Our previous work has suggested impaired DNA repair efficiency in multiple sclerosis (MS), a central demyelinating disease. We examined if a similar pathomechanism is present in CIDP, a demyelinating disease of the peripheral nervous system.

Background:

Chronic inflammatory demyelinating polyneuropathy (CIDP) is an autoimmune disease with an orchestrated dysfunction of B and T cells that leads to demyelination of peripheral nerves. Typically, CIDP patients present with symmetric proximal limb weakness and sensory disturbances often accompanied by areflexia.

Design/Methods:

We included five CIDP patients, 30 MS patients and 30 healthy controls.

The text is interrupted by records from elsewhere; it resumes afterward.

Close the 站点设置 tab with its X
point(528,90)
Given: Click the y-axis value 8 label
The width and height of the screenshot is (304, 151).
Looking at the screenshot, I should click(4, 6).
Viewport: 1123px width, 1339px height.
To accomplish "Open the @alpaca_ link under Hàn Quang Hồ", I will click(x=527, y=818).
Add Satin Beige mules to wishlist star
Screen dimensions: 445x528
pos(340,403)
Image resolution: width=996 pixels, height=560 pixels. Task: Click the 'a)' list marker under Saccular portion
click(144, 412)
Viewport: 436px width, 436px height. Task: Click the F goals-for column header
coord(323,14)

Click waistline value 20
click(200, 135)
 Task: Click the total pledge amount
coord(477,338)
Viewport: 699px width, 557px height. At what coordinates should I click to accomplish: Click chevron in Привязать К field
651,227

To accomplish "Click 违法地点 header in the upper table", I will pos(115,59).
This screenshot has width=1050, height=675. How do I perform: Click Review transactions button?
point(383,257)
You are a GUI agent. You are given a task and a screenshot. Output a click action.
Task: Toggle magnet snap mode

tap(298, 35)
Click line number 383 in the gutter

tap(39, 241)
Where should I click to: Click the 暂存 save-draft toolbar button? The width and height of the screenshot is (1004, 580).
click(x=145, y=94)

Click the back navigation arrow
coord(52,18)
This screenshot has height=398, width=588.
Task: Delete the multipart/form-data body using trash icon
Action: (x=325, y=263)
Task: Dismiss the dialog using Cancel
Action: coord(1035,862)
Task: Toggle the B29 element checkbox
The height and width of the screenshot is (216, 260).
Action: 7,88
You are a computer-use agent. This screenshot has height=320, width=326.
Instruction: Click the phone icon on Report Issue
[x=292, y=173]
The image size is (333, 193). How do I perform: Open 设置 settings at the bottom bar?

We used an alkaline version of the comet assay (single-cell gel electrophoresis) with modifications to measure sensitivity to DNA-damaging agents and repair efficiency for 60 minutes, measuring the level of DNA damage (Tail DNA %) every 15 minutes after the use of tert-butyl hydroperoxide (TBH).

Results:

We found increased oxidative DNA damage in CIDP and MS patients compared to the controls and observed statistically higher PMBC sensitivity to TBH (MS-25.3%, CIDP-19.57% vs 10.6% in controls, p<0,05). We observed elevated levels of endogenous DNA lesions in CIDP patients that we did not notice in MS patients and controls (CIDP-11.27%, MS- 2.3% vs 2.81% in controls, p<0.05). Examination of the repair kinetics between groups revealed that the DNA lesions induced by TBH were more efficiently repaired in controls than in CIDP and MS patients (p<0.05).

Conclusions:

The preliminary data suggest an elevated level of endogenous oxidative DNA lesions in PBMCs that occurs in CIDP but not in the clinical course of MS. We observed increased susceptibility to oxidative factors and delayed repair efficiency in both of these demyelinating conditions. Further studies are needed to understand the role of DNA damage and repair in peripheral nerve demyelination in CIDP.